If understanding abstract concepts such as God the father, Jesus the son and Christ’s birth, death and resurrection is challenging for adults, then clearly it can be difficult for young children. So teaching children about God, including introducing them to the Catholic faith, is intimidating for even the most conscientious parents.
The good news is that Catholic parents can introduce even their youngest children about God and their faith, according to the Diocese of Orange’s early childhood educators.

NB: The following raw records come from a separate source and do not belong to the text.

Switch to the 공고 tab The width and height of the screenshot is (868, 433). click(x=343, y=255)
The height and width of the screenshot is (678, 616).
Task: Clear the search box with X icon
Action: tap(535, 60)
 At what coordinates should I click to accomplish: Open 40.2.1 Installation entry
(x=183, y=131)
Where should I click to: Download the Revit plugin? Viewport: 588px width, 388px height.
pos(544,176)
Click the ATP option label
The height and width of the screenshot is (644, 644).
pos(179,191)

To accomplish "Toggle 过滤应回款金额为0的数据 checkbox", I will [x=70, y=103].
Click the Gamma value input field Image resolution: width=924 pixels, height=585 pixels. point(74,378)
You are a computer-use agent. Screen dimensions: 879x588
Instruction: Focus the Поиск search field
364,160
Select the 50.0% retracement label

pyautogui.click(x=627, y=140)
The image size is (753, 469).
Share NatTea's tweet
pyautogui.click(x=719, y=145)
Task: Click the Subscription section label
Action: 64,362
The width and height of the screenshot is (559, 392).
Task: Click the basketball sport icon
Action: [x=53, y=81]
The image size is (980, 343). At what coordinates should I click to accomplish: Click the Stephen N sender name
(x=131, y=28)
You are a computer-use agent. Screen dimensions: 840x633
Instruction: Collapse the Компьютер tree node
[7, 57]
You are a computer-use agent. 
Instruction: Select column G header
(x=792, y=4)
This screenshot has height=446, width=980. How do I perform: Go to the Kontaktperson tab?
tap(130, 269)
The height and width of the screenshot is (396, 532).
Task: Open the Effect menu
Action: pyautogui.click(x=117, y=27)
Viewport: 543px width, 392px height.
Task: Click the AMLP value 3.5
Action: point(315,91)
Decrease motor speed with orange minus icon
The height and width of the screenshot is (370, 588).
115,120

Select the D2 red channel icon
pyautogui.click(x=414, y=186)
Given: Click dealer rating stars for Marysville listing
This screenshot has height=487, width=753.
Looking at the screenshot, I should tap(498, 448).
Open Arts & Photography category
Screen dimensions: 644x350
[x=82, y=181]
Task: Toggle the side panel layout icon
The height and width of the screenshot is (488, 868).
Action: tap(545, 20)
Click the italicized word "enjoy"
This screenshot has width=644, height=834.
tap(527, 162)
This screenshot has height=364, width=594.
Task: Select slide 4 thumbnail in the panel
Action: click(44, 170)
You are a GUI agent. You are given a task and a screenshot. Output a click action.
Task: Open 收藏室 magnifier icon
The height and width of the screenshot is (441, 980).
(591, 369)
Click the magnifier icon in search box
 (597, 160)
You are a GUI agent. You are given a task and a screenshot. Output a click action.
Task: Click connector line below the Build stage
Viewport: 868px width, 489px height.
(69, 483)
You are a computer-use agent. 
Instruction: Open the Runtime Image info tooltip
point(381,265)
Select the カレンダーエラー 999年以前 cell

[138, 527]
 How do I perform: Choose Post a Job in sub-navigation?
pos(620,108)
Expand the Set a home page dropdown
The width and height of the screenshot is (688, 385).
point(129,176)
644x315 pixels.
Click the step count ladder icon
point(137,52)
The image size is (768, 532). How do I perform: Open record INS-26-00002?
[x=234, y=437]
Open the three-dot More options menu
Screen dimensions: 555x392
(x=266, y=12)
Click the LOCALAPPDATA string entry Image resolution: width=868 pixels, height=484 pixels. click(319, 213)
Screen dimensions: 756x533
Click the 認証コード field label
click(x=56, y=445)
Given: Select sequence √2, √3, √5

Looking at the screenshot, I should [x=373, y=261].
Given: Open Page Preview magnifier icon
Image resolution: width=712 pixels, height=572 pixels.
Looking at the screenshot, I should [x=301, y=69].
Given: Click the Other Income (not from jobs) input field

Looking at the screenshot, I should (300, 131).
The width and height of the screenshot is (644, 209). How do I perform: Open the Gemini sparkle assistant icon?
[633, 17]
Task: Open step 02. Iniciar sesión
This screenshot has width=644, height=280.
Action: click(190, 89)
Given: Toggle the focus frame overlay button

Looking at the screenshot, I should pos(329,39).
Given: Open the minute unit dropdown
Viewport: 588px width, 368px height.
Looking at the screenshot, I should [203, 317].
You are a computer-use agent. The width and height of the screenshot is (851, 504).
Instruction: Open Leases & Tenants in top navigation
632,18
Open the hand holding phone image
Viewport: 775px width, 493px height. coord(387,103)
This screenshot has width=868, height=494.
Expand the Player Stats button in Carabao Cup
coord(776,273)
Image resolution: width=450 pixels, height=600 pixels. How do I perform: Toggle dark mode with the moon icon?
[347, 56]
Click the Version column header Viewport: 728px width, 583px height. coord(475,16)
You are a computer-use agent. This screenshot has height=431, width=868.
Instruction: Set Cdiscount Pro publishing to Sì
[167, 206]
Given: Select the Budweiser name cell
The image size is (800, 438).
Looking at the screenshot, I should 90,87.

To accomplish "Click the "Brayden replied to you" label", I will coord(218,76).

Today’s Catholic schoolteachers increasingly are adopting a program called Catechesis of the Good Shepherd, a learning system developed in Rome by religious scholar Sofia Cavalletti and her Montessori collaborator, Gianna Gobbi. Catechesis of the Good Shepherd teaches young, preschool children in 37 different countries about the tenets of the Catholic faith and reaches children as young as 2 years old.
“Little children really have the capacity for love, and the best period in their lives to teach the love of Christ is before the age of three,” said Denise Senzig, early childhood director at the Mission Basilica School. “We miss out when we wait until some of the sacraments are introduced in second grade.”
The Good Shepherd program incorporates Bible study, hands-on sacred objects like rosaries, and lessons that encourage young children to learn their faith. Classes are held in a special classroom called an atrium that features a sacred space for children to pray.
“We teach children about the Mass using the proper language and items such as chalices,” explained Patti Abeyta, preschool director of Christ Cathedral Academy. “Three- to five-year-olds can sit still and absorb the names and purpose of the items. Hands-on learning promotes dialog at school and with their families.”
At home, parents should have crucifixes on the walls, rosaries available for prayer, and religious books to read, some of which should be reserved especially for quiet reading during Mass.
“With young children, religious instruction starts in the home with the awareness that they are surrounded by things to remind them that God is there,” Abeyta said. “We tell them that God made the world so we’re not going to throw trash in our neighborhood; we’re going to speak kindly to our friends, who were made by Him; we’re going to do the right things because that’s what He wants.”
The concepts of God, the Holy Trinity, and Jesus can be instilled as young children help the family prepare for Jesus’ birth at Christmas, for his suffering during Lent and His resurrection during Lent and at Easter.
“It’s never too early to surround the child with faith experiences, said Sally Todd, the Diocese of Orange’s associate superintendent of schools. “We can take them to Mass and introduce who God our heavenly Father is. Even small children can kneel down by their beds to pray before sleep, say prayers before meals, and read Bible stories with their parents.”
Their understanding of spiritual complexities develops over time, Todd noted. “A child may not grasp something immediately, but repeating the concepts helps their understanding evolve.”
Children have a natural spirituality, Senzig said. “They know God and yearn for a relationship with Him. It’s not a concept that’s above them at such a young age – it’s very natural.”